WHAT YOU NEED TO DO -
Pick out every line of the items below that contains the string "beside", and copy each one. Match case exactly.

[Word and item position data]
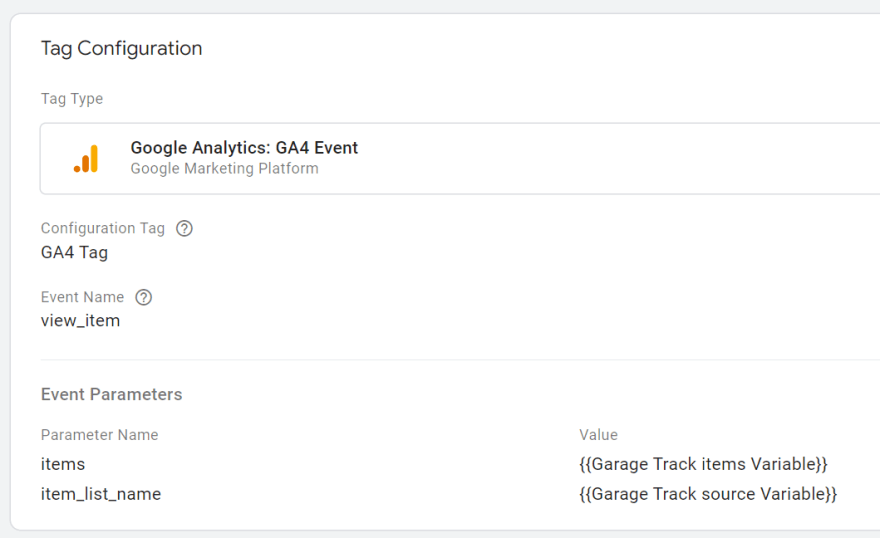
Task: Open help icon beside Event Name
Action: click(144, 297)
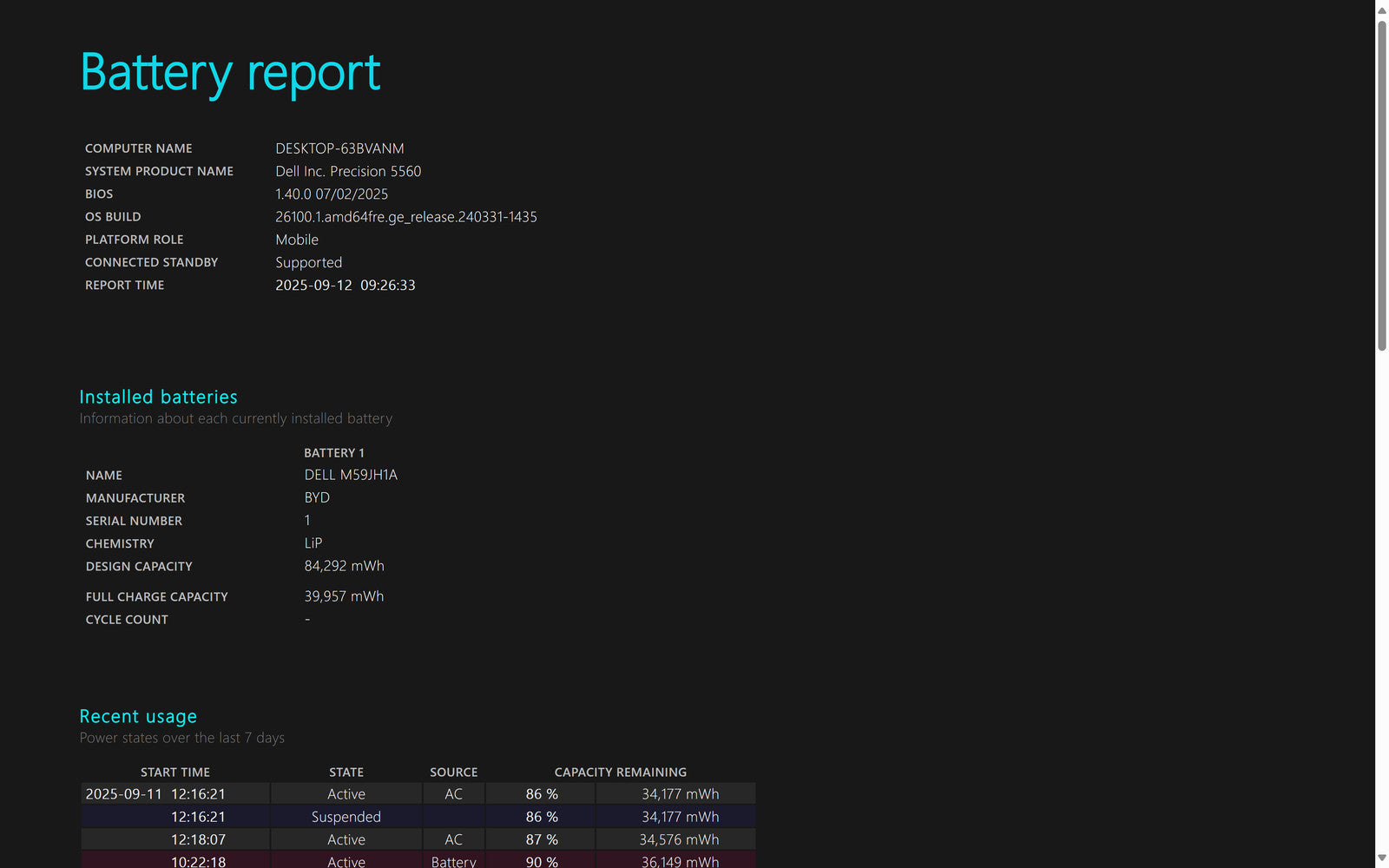
Task: Click the CAPACITY REMAINING column header
Action: [620, 772]
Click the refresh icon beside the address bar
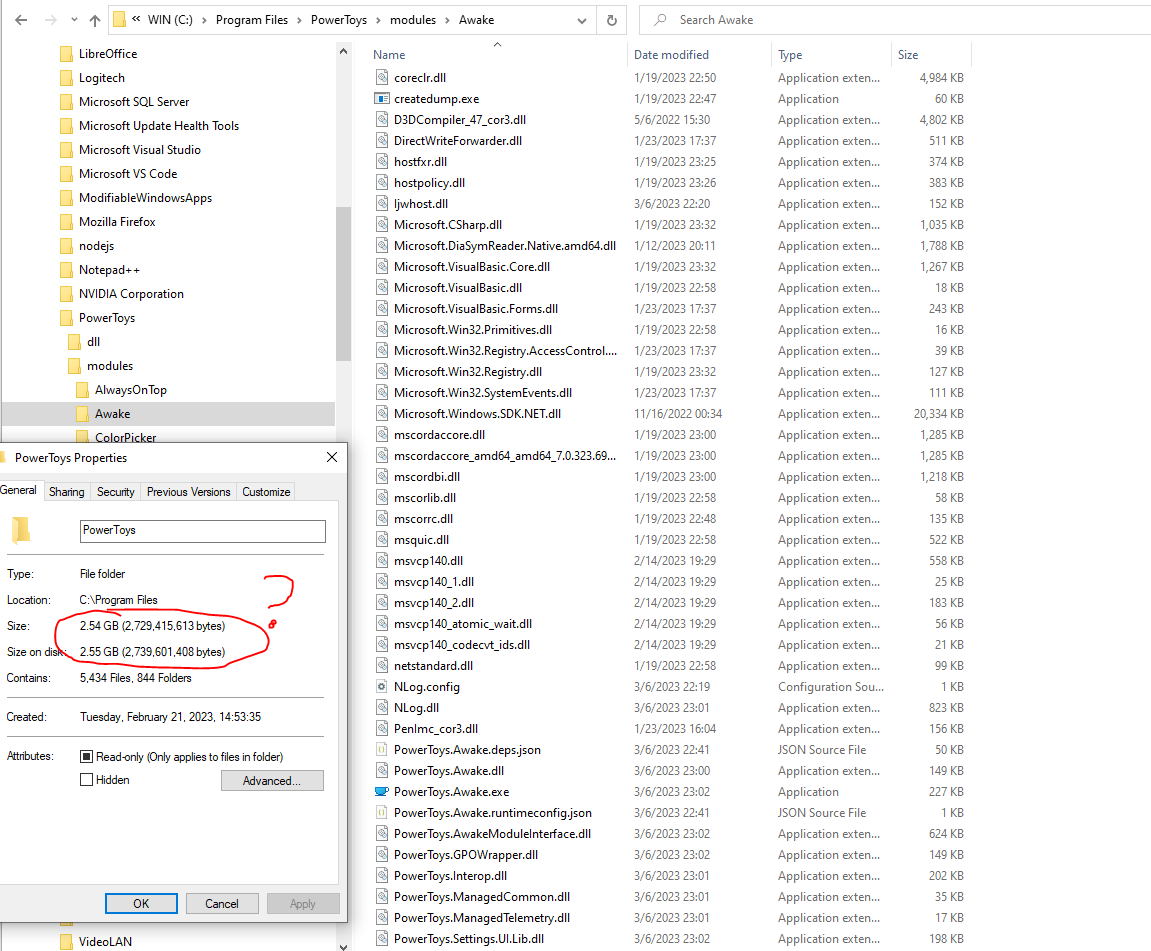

SOLUTION TO THIS TASK -
Task: Open help icon beside Event Name
Click the refresh icon beside the address bar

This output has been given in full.